- _Aim_:
Please revise the items below by replacing every "At what coordinates should I click to accomplish" with "Where do I click to accomplish", leaving everything else unchanged.

* Begin Excerpted records *

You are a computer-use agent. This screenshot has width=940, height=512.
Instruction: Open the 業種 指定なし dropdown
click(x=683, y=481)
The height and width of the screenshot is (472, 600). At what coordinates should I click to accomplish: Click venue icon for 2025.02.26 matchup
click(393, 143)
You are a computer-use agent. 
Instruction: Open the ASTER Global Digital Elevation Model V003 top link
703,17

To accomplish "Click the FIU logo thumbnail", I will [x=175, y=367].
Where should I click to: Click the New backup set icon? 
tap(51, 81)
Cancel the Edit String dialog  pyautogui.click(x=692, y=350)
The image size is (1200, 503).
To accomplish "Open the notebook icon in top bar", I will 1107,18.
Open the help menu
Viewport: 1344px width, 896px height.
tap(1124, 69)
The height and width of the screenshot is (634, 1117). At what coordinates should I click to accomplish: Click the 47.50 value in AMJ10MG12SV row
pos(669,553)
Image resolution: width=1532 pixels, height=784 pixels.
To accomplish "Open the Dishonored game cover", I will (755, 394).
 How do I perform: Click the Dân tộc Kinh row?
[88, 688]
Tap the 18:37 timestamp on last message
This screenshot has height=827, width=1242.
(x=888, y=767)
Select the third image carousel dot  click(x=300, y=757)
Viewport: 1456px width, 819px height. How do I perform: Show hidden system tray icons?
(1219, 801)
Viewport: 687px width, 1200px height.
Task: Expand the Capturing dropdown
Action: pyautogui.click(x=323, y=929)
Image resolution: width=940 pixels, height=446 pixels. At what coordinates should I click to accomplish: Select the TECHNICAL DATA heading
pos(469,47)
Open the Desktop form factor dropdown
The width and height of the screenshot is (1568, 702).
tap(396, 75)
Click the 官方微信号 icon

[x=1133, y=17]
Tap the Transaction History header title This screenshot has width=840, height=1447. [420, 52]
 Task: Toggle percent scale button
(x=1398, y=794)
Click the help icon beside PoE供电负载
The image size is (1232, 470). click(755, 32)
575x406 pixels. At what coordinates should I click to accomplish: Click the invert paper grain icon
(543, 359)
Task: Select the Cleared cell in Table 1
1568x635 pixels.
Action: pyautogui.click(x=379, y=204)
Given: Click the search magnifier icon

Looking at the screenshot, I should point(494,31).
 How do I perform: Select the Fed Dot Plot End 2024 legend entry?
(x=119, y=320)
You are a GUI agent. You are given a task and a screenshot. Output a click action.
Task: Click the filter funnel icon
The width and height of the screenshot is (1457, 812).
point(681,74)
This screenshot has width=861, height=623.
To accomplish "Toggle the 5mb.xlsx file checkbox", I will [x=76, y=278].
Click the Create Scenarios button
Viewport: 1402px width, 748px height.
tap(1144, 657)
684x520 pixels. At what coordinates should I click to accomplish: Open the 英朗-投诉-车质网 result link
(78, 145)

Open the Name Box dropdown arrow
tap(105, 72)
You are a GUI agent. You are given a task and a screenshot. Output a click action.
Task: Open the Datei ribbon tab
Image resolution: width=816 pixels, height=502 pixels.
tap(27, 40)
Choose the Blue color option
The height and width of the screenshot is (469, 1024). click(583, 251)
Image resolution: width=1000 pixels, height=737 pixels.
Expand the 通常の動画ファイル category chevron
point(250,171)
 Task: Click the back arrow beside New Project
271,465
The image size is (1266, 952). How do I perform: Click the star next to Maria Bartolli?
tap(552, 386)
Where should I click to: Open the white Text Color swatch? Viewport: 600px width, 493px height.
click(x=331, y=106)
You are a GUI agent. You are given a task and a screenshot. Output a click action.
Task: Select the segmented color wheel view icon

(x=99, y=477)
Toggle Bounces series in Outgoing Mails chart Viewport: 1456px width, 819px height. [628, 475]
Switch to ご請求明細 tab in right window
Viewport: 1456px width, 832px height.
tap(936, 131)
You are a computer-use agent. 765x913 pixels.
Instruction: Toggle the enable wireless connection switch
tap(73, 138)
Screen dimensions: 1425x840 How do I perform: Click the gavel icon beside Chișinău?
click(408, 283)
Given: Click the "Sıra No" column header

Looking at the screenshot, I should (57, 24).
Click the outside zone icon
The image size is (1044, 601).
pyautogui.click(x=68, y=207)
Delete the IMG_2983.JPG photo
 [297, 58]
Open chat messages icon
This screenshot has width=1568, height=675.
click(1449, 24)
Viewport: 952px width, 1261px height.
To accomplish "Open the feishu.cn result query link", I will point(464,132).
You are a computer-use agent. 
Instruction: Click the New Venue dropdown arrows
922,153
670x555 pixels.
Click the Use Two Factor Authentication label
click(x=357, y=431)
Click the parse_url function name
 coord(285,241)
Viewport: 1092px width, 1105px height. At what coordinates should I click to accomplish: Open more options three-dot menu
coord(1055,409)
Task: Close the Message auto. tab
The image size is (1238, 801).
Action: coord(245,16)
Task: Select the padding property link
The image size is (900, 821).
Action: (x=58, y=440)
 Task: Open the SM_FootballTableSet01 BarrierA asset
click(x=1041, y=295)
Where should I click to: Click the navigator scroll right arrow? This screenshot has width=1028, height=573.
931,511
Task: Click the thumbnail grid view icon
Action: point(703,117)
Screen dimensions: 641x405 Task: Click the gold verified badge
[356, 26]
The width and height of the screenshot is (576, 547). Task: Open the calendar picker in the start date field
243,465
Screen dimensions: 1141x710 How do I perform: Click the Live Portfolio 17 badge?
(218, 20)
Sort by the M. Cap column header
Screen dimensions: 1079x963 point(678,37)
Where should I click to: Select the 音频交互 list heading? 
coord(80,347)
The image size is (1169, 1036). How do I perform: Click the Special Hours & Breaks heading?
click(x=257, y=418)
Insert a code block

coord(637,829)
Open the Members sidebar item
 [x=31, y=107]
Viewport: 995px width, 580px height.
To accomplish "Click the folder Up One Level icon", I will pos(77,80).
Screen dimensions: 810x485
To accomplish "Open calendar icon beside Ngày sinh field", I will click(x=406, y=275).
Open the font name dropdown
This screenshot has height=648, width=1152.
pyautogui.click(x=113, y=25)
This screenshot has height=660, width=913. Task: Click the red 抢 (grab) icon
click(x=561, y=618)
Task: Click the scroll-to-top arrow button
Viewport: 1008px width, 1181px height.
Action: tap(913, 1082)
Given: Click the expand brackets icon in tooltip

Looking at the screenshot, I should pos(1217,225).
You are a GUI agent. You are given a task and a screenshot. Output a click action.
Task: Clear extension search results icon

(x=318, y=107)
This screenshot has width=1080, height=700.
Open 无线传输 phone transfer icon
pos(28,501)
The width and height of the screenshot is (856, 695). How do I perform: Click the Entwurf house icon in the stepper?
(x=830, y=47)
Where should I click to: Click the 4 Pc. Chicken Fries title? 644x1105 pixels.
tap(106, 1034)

* End Excerpted records *

- _Result_:
You are a computer-use agent. This screenshot has width=940, height=512.
Instruction: Open the 業種 指定なし dropdown
click(x=683, y=481)
The height and width of the screenshot is (472, 600). Where do I click to accomplish: Click venue icon for 2025.02.26 matchup
click(393, 143)
You are a computer-use agent. 
Instruction: Open the ASTER Global Digital Elevation Model V003 top link
703,17

To accomplish "Click the FIU logo thumbnail", I will [x=175, y=367].
Where should I click to: Click the New backup set icon? 
tap(51, 81)
Cancel the Edit String dialog  pyautogui.click(x=692, y=350)
The image size is (1200, 503).
To accomplish "Open the notebook icon in top bar", I will 1107,18.
Open the help menu
Viewport: 1344px width, 896px height.
tap(1124, 69)
The height and width of the screenshot is (634, 1117). Where do I click to accomplish: Click the 47.50 value in AMJ10MG12SV row
pos(669,553)
Image resolution: width=1532 pixels, height=784 pixels.
To accomplish "Open the Dishonored game cover", I will (755, 394).
 How do I perform: Click the Dân tộc Kinh row?
[88, 688]
Tap the 18:37 timestamp on last message
This screenshot has height=827, width=1242.
(x=888, y=767)
Select the third image carousel dot  click(x=300, y=757)
Viewport: 1456px width, 819px height. How do I perform: Show hidden system tray icons?
(1219, 801)
Viewport: 687px width, 1200px height.
Task: Expand the Capturing dropdown
Action: pyautogui.click(x=323, y=929)
Image resolution: width=940 pixels, height=446 pixels. Where do I click to accomplish: Select the TECHNICAL DATA heading
pos(469,47)
Open the Desktop form factor dropdown
The width and height of the screenshot is (1568, 702).
tap(396, 75)
Click the 官方微信号 icon

[x=1133, y=17]
Tap the Transaction History header title This screenshot has width=840, height=1447. [420, 52]
 Task: Toggle percent scale button
(x=1398, y=794)
Click the help icon beside PoE供电负载
The image size is (1232, 470). click(755, 32)
575x406 pixels. Where do I click to accomplish: Click the invert paper grain icon
(543, 359)
Task: Select the Cleared cell in Table 1
1568x635 pixels.
Action: pyautogui.click(x=379, y=204)
Given: Click the search magnifier icon

Looking at the screenshot, I should point(494,31).
 How do I perform: Select the Fed Dot Plot End 2024 legend entry?
(x=119, y=320)
You are a GUI agent. You are given a task and a screenshot. Output a click action.
Task: Click the filter funnel icon
The width and height of the screenshot is (1457, 812).
point(681,74)
This screenshot has width=861, height=623.
To accomplish "Toggle the 5mb.xlsx file checkbox", I will [x=76, y=278].
Click the Create Scenarios button
Viewport: 1402px width, 748px height.
tap(1144, 657)
684x520 pixels. Where do I click to accomplish: Open the 英朗-投诉-车质网 result link
(78, 145)

Open the Name Box dropdown arrow
tap(105, 72)
You are a GUI agent. You are given a task and a screenshot. Output a click action.
Task: Open the Datei ribbon tab
Image resolution: width=816 pixels, height=502 pixels.
tap(27, 40)
Choose the Blue color option
The height and width of the screenshot is (469, 1024). click(583, 251)
Image resolution: width=1000 pixels, height=737 pixels.
Expand the 通常の動画ファイル category chevron
point(250,171)
 Task: Click the back arrow beside New Project
271,465
The image size is (1266, 952). How do I perform: Click the star next to Maria Bartolli?
tap(552, 386)
Where should I click to: Open the white Text Color swatch? Viewport: 600px width, 493px height.
click(x=331, y=106)
You are a GUI agent. You are given a task and a screenshot. Output a click action.
Task: Select the segmented color wheel view icon

(x=99, y=477)
Toggle Bounces series in Outgoing Mails chart Viewport: 1456px width, 819px height. [628, 475]
Switch to ご請求明細 tab in right window
Viewport: 1456px width, 832px height.
tap(936, 131)
You are a computer-use agent. 765x913 pixels.
Instruction: Toggle the enable wireless connection switch
tap(73, 138)
Screen dimensions: 1425x840 How do I perform: Click the gavel icon beside Chișinău?
click(408, 283)
Given: Click the "Sıra No" column header

Looking at the screenshot, I should (57, 24).
Click the outside zone icon
The image size is (1044, 601).
pyautogui.click(x=68, y=207)
Delete the IMG_2983.JPG photo
 [297, 58]
Open chat messages icon
This screenshot has width=1568, height=675.
click(1449, 24)
Viewport: 952px width, 1261px height.
To accomplish "Open the feishu.cn result query link", I will point(464,132).
You are a computer-use agent. 
Instruction: Click the New Venue dropdown arrows
922,153
670x555 pixels.
Click the Use Two Factor Authentication label
click(x=357, y=431)
Click the parse_url function name
 coord(285,241)
Viewport: 1092px width, 1105px height. Where do I click to accomplish: Open more options three-dot menu
coord(1055,409)
Task: Close the Message auto. tab
The image size is (1238, 801).
Action: coord(245,16)
Task: Select the padding property link
The image size is (900, 821).
Action: (x=58, y=440)
 Task: Open the SM_FootballTableSet01 BarrierA asset
click(x=1041, y=295)
Where should I click to: Click the navigator scroll right arrow? This screenshot has width=1028, height=573.
931,511
Task: Click the thumbnail grid view icon
Action: point(703,117)
Screen dimensions: 641x405 Task: Click the gold verified badge
[356, 26]
The width and height of the screenshot is (576, 547). Task: Open the calendar picker in the start date field
243,465
Screen dimensions: 1141x710 How do I perform: Click the Live Portfolio 17 badge?
(218, 20)
Sort by the M. Cap column header
Screen dimensions: 1079x963 point(678,37)
Where should I click to: Select the 音频交互 list heading? 
coord(80,347)
The image size is (1169, 1036). How do I perform: Click the Special Hours & Breaks heading?
click(x=257, y=418)
Insert a code block

coord(637,829)
Open the Members sidebar item
 [x=31, y=107]
Viewport: 995px width, 580px height.
To accomplish "Click the folder Up One Level icon", I will pos(77,80).
Screen dimensions: 810x485
To accomplish "Open calendar icon beside Ngày sinh field", I will click(x=406, y=275).
Open the font name dropdown
This screenshot has height=648, width=1152.
pyautogui.click(x=113, y=25)
This screenshot has height=660, width=913. Task: Click the red 抢 (grab) icon
click(x=561, y=618)
Task: Click the scroll-to-top arrow button
Viewport: 1008px width, 1181px height.
Action: tap(913, 1082)
Given: Click the expand brackets icon in tooltip

Looking at the screenshot, I should pos(1217,225).
You are a GUI agent. You are given a task and a screenshot. Output a click action.
Task: Clear extension search results icon

(x=318, y=107)
This screenshot has width=1080, height=700.
Open 无线传输 phone transfer icon
pos(28,501)
The width and height of the screenshot is (856, 695). How do I perform: Click the Entwurf house icon in the stepper?
(x=830, y=47)
Where should I click to: Click the 4 Pc. Chicken Fries title? 644x1105 pixels.
tap(106, 1034)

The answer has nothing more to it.